Él optó sin vacilar por la monogamia porque no iba a cometer la torpeza de anunciarle que eso estaba a la cola de sus prioridades. Ella estuvo de acuerdo, pero le advirtió que si la traicionaba, todo se acabaría entre ellos.
—Y puedes estar tranquilo respecto a mí, porque si estoy enamorada, la fidelidad se me hace fácil —agregó.
—Entonces tendré que mantenerte enamorada —respondió él.

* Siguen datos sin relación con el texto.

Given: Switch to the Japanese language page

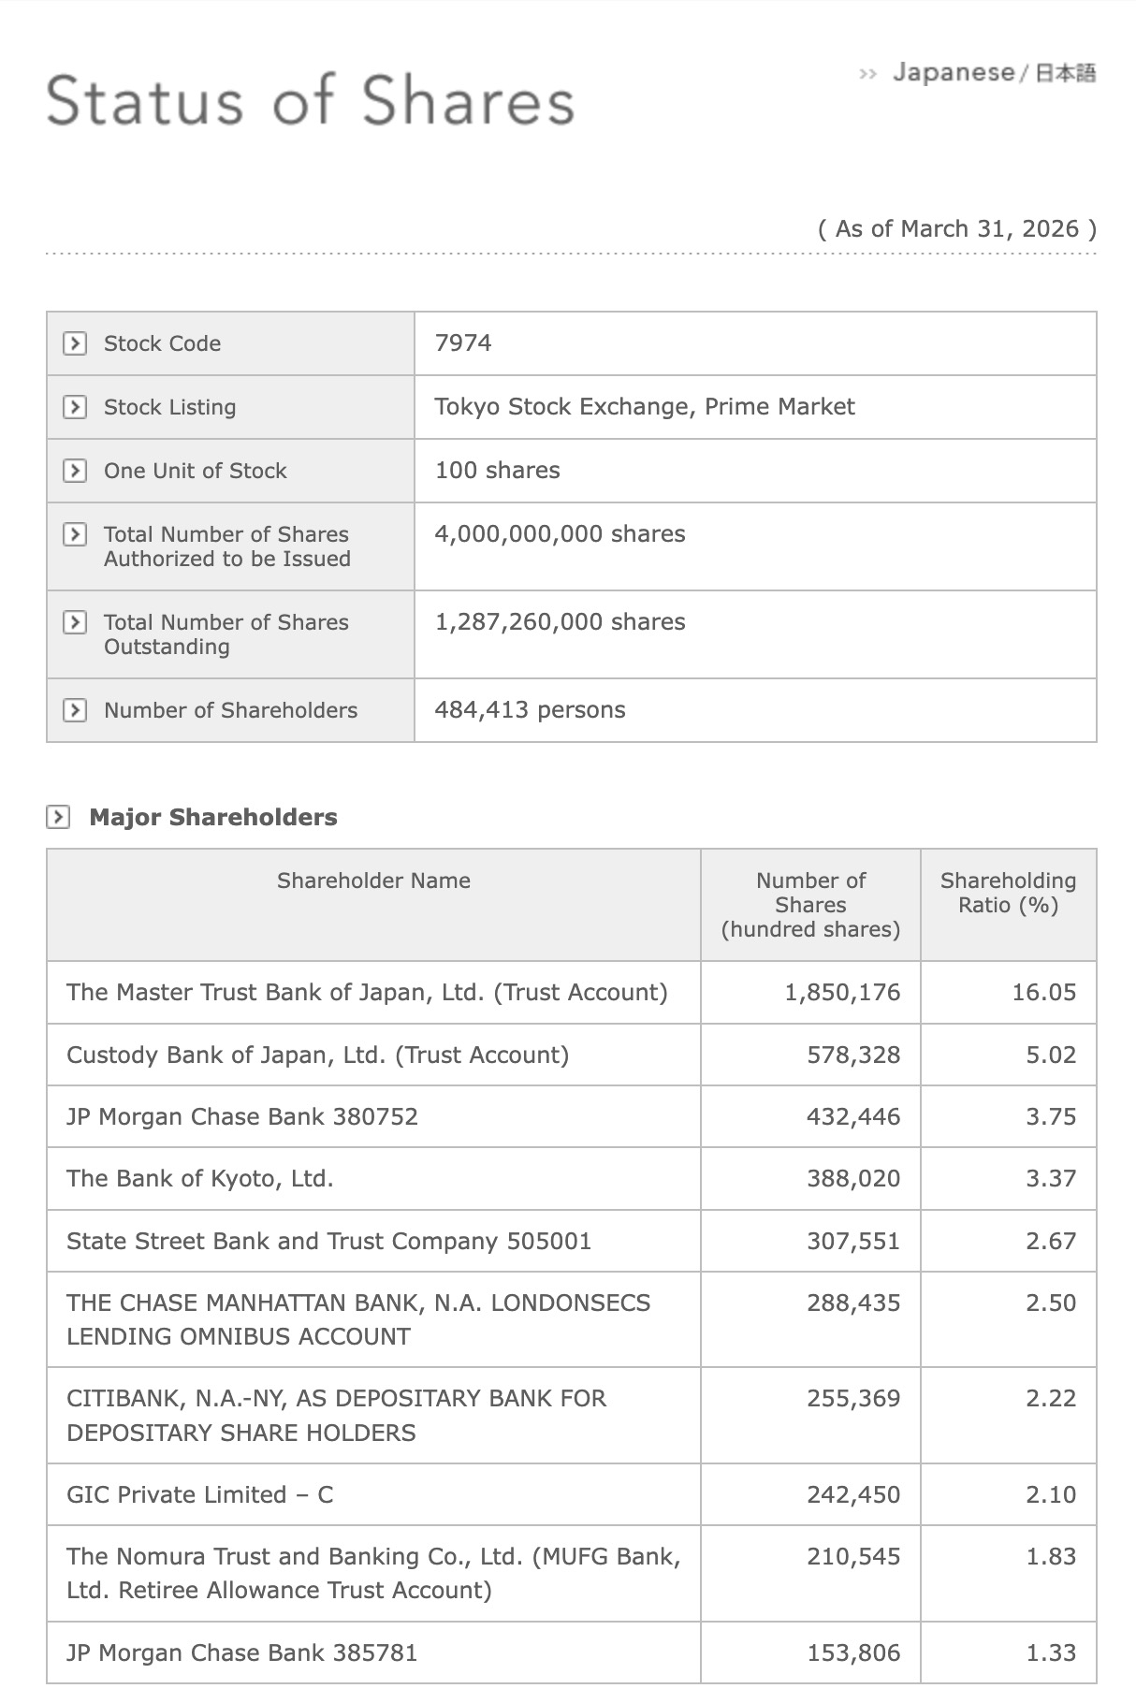Looking at the screenshot, I should pos(994,73).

En la penumbra de la habitación, apenas alumbrada por velas, Indiana desnuda, sentada en la cama con las piernas recogidas y el cabello alborotado, era una obra de arte que Keller observaba con ojos de experto. Pensó en El rapto de las hijas de Leucipo de Rubens, que estaba en la Pinacoteca de Munich —los senos redondos de claros pezones, las caderas pesadas, hoyuelos infantiles en codos y rodillas—, sólo que esta mujer tenía los labios hinchados de besos y la expresión inequívoca del deseo satisfecho. Voluptuosa, decidió, sorprendido de la reacción de su propio cuerpo, que respondía con una prontitud y firmeza que no recordaba haber tenido antes.

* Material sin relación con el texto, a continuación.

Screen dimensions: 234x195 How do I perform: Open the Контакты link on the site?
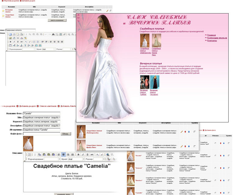[x=212, y=41]
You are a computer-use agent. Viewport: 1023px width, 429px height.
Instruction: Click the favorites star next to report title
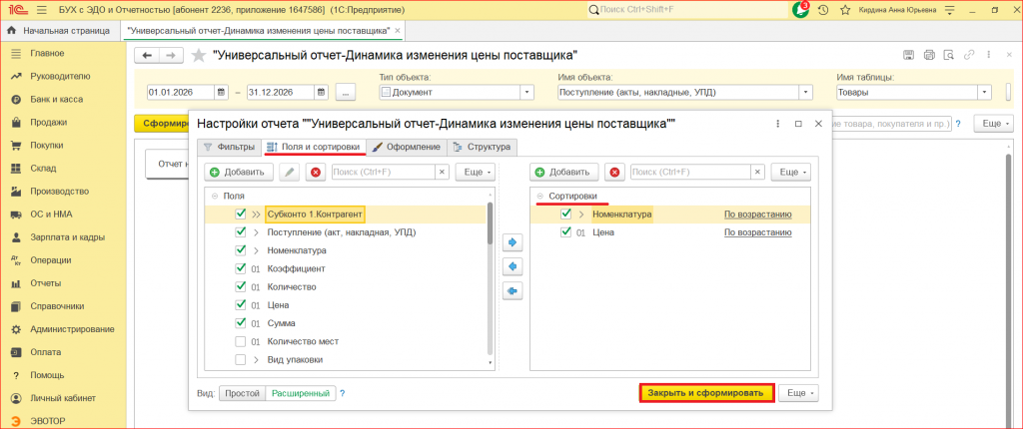199,56
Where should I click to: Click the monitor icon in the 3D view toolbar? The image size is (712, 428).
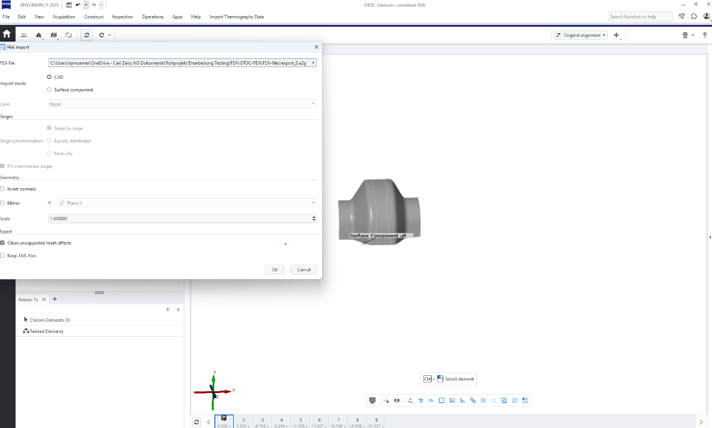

Un mes más tarde comenzó a espiarla, porque no podía creer que esa bella joven, en el ambiente libertino de San Francisco, le fuera fiel simplemente por haber empeñado su palabra. Tanto lo alteraron los celos, que contrató a un detective privado, un tal Samuel Hamilton Jr., con instrucciones de vigilar a Indiana y llevar la cuenta de los hombres que la rondaban, incluso los pacientes de su consulta. Hamilton era un hombrecito con el aspecto inocuo de un vendedor de electrodomésticos, pero poseía la misma nariz de sabueso que había hecho célebre a su padre, un reportero de prensa que resolvió varios crímenes en San Francisco en los sesenta y fue inmortalizado en las novelas policiales del escritor William C. Gordon. El hijo era una réplica casi idéntica de su padre, chaparrito, pelirrojo, medio calvo, observador, tenaz y paciente en la lucha contra el hampa, pero como vivía a la sombra de la leyenda del viejo no había podido desarrollar su potencial y se ganaba la vida como podía. Hamilton siguió a Indiana durante un mes sin obtener nada interesante y Keller quedó satisfecho por un tiempo, pero la calma le duró poco y pronto recurrió de nuevo al mismo detective y así el ciclo de sospechas se repetía con vergonzosa regularidad. Por suerte para él, Indiana nada sospechaba de esas maquinaciones, aunque se topaba tan a menudo con Samuel Hamilton en los lugares más inesperados, que se saludaban al pasar.